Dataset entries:
========================================

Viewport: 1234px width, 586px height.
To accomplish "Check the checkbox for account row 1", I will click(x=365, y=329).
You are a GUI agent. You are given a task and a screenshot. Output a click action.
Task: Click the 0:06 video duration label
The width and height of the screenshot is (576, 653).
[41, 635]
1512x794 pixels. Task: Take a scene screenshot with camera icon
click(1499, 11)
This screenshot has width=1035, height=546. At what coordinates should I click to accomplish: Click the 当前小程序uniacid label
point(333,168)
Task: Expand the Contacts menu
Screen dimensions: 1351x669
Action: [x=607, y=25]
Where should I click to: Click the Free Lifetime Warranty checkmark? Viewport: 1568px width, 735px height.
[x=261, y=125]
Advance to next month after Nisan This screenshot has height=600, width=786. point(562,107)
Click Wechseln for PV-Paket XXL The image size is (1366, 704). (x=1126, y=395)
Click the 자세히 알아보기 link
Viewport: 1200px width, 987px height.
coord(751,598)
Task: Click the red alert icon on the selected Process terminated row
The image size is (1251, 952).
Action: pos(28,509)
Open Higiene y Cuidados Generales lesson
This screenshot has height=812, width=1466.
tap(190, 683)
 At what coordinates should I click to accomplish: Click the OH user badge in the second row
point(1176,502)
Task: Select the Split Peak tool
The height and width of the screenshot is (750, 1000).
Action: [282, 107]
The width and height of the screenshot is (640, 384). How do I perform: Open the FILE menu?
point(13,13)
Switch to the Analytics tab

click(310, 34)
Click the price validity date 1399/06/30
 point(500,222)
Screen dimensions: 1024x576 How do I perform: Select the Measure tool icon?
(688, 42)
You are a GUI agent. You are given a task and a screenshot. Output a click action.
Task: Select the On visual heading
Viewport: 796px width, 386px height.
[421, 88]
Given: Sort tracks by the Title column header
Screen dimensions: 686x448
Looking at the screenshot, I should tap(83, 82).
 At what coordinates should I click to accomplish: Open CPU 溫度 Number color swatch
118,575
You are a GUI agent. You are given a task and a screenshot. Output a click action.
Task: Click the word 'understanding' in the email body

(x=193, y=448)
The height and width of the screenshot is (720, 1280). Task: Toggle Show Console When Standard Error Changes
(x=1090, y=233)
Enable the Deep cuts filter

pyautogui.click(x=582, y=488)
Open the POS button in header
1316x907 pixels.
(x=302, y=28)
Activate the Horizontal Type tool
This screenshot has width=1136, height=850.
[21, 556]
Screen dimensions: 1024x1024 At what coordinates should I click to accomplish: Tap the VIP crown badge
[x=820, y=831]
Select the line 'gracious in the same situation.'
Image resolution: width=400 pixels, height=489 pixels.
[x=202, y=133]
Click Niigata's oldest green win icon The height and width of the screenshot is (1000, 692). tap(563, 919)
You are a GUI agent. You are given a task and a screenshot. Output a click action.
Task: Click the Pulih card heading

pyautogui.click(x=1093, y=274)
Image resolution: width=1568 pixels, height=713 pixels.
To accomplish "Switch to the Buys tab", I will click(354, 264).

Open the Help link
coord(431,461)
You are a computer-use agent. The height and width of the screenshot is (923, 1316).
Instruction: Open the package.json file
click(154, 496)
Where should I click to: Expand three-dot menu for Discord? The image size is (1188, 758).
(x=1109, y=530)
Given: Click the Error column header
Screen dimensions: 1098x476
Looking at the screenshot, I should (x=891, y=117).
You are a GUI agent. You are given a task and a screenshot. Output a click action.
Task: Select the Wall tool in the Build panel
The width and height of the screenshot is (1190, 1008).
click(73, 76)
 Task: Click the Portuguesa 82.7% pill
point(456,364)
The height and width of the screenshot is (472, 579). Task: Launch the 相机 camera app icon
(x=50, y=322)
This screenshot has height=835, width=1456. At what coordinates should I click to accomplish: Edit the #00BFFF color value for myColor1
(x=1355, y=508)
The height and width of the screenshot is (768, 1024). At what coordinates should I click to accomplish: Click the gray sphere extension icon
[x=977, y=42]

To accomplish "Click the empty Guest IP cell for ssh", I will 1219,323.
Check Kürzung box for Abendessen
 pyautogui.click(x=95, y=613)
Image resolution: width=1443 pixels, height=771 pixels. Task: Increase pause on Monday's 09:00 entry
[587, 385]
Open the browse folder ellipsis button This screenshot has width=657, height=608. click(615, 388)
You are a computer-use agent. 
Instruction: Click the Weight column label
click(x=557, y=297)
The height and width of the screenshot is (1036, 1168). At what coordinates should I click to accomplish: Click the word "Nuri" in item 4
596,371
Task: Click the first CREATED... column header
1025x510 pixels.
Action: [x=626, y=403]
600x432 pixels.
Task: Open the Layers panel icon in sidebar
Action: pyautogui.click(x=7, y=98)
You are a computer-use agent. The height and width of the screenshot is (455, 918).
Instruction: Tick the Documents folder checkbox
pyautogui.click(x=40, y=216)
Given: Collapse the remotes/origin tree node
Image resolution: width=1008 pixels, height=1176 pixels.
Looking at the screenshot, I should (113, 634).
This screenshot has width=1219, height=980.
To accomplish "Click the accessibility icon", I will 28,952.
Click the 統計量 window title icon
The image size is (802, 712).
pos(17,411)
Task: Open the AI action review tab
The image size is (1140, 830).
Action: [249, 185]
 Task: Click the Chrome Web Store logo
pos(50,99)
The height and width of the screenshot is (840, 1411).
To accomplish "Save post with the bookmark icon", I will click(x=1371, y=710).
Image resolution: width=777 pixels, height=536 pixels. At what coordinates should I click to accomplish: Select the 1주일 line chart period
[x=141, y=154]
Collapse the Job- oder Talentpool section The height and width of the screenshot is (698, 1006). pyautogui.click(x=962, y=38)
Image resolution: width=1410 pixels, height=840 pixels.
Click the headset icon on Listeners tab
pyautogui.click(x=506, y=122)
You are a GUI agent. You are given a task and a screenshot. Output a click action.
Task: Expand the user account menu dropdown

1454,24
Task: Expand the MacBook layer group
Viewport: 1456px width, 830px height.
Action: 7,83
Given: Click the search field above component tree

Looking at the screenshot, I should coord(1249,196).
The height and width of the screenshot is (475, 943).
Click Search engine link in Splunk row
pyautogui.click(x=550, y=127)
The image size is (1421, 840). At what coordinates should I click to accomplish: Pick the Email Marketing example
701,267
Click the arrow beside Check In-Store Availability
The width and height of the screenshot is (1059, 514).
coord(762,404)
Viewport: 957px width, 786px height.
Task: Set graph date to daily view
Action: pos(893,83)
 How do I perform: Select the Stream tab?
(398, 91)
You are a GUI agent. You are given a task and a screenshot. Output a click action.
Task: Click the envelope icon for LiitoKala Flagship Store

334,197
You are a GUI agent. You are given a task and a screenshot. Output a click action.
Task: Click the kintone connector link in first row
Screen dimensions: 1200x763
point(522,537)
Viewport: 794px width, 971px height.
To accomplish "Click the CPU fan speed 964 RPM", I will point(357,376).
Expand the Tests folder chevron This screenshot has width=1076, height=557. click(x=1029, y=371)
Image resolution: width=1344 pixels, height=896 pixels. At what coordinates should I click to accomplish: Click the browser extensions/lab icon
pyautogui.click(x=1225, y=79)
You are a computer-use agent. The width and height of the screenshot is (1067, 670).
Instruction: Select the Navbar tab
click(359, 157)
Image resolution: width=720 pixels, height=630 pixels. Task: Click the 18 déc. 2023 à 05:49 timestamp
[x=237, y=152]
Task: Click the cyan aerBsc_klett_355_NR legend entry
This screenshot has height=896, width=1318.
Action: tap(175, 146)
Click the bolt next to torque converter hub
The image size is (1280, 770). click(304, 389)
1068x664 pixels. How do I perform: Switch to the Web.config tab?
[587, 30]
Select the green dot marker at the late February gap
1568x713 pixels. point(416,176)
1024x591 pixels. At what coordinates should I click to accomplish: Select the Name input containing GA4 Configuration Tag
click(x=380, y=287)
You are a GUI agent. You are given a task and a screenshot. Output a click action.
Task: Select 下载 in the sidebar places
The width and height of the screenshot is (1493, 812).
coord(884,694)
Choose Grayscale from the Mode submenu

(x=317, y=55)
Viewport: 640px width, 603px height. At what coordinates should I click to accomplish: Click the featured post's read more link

========================================

What lines of the data include the word "Collapse"? Copy each of them.

* _Solution to this problem_:
Given: Collapse the remotes/origin tree node
Collapse the Job- oder Talentpool section The height and width of the screenshot is (698, 1006). pyautogui.click(x=962, y=38)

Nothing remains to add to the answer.